- Problem description:
Would you write out the entries below, every one of them, exactly?

- Input data:
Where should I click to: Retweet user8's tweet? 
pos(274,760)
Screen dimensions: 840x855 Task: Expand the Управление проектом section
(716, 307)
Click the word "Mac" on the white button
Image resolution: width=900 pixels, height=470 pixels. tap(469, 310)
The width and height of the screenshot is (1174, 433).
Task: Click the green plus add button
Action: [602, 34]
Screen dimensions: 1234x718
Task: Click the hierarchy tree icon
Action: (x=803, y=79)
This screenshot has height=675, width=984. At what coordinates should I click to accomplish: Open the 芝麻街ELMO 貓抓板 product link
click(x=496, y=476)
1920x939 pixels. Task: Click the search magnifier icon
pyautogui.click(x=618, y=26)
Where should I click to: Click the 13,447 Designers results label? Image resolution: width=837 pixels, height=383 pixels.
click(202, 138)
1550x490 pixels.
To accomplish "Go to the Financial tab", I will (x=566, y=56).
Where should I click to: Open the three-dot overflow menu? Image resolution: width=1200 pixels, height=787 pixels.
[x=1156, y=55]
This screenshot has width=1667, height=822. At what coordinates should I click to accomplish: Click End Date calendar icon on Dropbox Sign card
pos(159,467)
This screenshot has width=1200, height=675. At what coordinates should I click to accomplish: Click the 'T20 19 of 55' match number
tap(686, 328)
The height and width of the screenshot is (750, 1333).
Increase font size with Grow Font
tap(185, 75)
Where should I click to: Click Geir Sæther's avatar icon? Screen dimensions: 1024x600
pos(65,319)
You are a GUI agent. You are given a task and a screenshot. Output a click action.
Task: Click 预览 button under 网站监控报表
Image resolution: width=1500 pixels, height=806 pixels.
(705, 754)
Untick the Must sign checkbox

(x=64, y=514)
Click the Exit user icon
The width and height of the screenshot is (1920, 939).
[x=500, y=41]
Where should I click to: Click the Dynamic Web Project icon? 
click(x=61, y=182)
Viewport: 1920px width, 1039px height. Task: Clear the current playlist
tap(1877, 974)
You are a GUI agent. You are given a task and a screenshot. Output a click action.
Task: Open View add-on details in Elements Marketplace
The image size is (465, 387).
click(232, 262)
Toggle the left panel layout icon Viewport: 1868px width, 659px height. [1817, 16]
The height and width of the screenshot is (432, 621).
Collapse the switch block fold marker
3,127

- Solved exercise:
Where should I click to: Retweet user8's tweet? 
pos(274,760)
Screen dimensions: 840x855 Task: Expand the Управление проектом section
(716, 307)
Click the word "Mac" on the white button
Image resolution: width=900 pixels, height=470 pixels. tap(469, 310)
The width and height of the screenshot is (1174, 433).
Task: Click the green plus add button
Action: [602, 34]
Screen dimensions: 1234x718
Task: Click the hierarchy tree icon
Action: (x=803, y=79)
This screenshot has height=675, width=984. At what coordinates should I click to accomplish: Open the 芝麻街ELMO 貓抓板 product link
click(x=496, y=476)
1920x939 pixels. Task: Click the search magnifier icon
pyautogui.click(x=618, y=26)
Where should I click to: Click the 13,447 Designers results label? Image resolution: width=837 pixels, height=383 pixels.
click(202, 138)
1550x490 pixels.
To accomplish "Go to the Financial tab", I will (x=566, y=56).
Where should I click to: Open the three-dot overflow menu? Image resolution: width=1200 pixels, height=787 pixels.
[x=1156, y=55]
This screenshot has width=1667, height=822. At what coordinates should I click to accomplish: Click End Date calendar icon on Dropbox Sign card
pos(159,467)
This screenshot has width=1200, height=675. At what coordinates should I click to accomplish: Click the 'T20 19 of 55' match number
tap(686, 328)
The height and width of the screenshot is (750, 1333).
Increase font size with Grow Font
tap(185, 75)
Where should I click to: Click Geir Sæther's avatar icon? Screen dimensions: 1024x600
pos(65,319)
You are a GUI agent. You are given a task and a screenshot. Output a click action.
Task: Click 预览 button under 网站监控报表
Image resolution: width=1500 pixels, height=806 pixels.
(705, 754)
Untick the Must sign checkbox

(x=64, y=514)
Click the Exit user icon
The width and height of the screenshot is (1920, 939).
[x=500, y=41]
Where should I click to: Click the Dynamic Web Project icon? 
click(x=61, y=182)
Viewport: 1920px width, 1039px height. Task: Clear the current playlist
tap(1877, 974)
You are a GUI agent. You are given a task and a screenshot. Output a click action.
Task: Open View add-on details in Elements Marketplace
The image size is (465, 387).
click(232, 262)
Toggle the left panel layout icon Viewport: 1868px width, 659px height. [1817, 16]
The height and width of the screenshot is (432, 621).
Collapse the switch block fold marker
3,127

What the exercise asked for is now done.